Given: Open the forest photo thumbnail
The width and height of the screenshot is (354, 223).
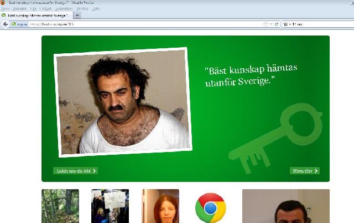Looking at the screenshot, I should 60,206.
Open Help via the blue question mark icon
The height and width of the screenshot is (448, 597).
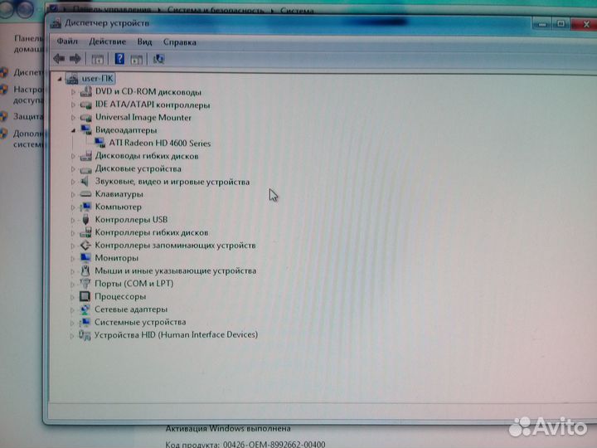[x=119, y=59]
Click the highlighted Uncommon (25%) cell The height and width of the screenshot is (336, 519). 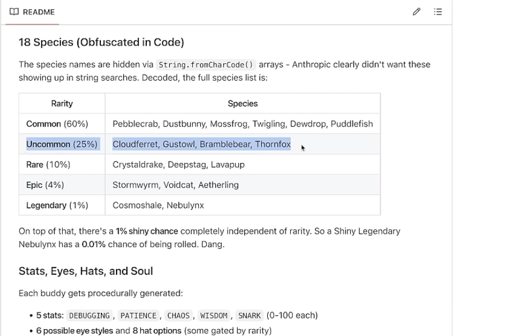tap(62, 144)
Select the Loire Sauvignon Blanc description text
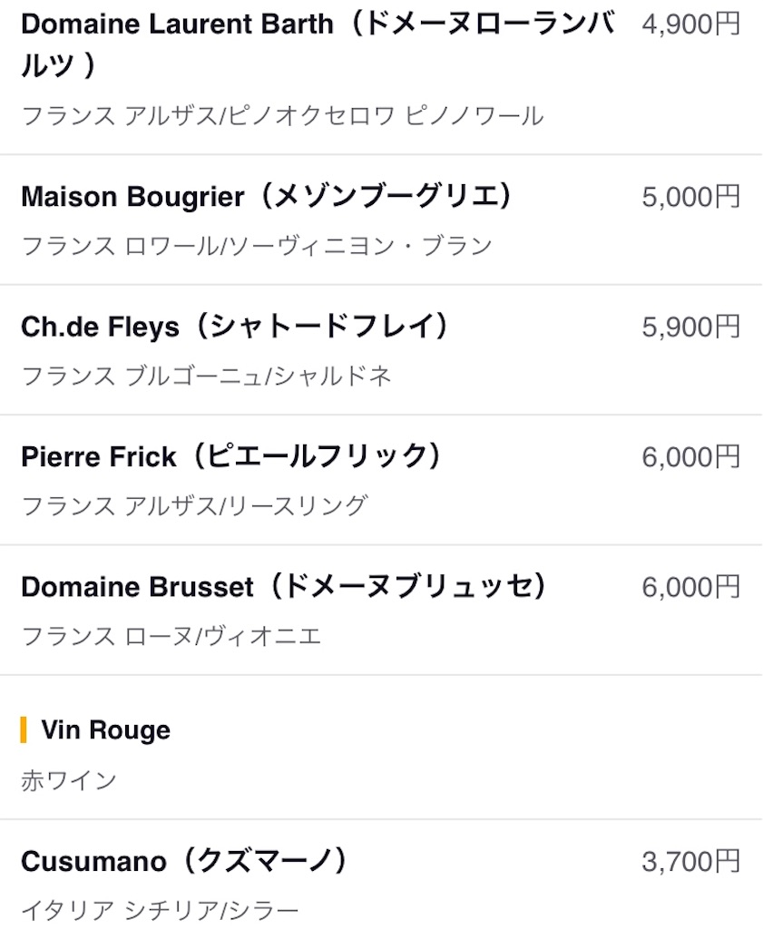Screen dimensions: 763x929 [x=257, y=245]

#### [Task statement]
Your response should be made up of the lines in the data that contain the word "Open".

#### [Exercise solution]
Given: Open the forest photo thumbnail
Open Help via the blue question mark icon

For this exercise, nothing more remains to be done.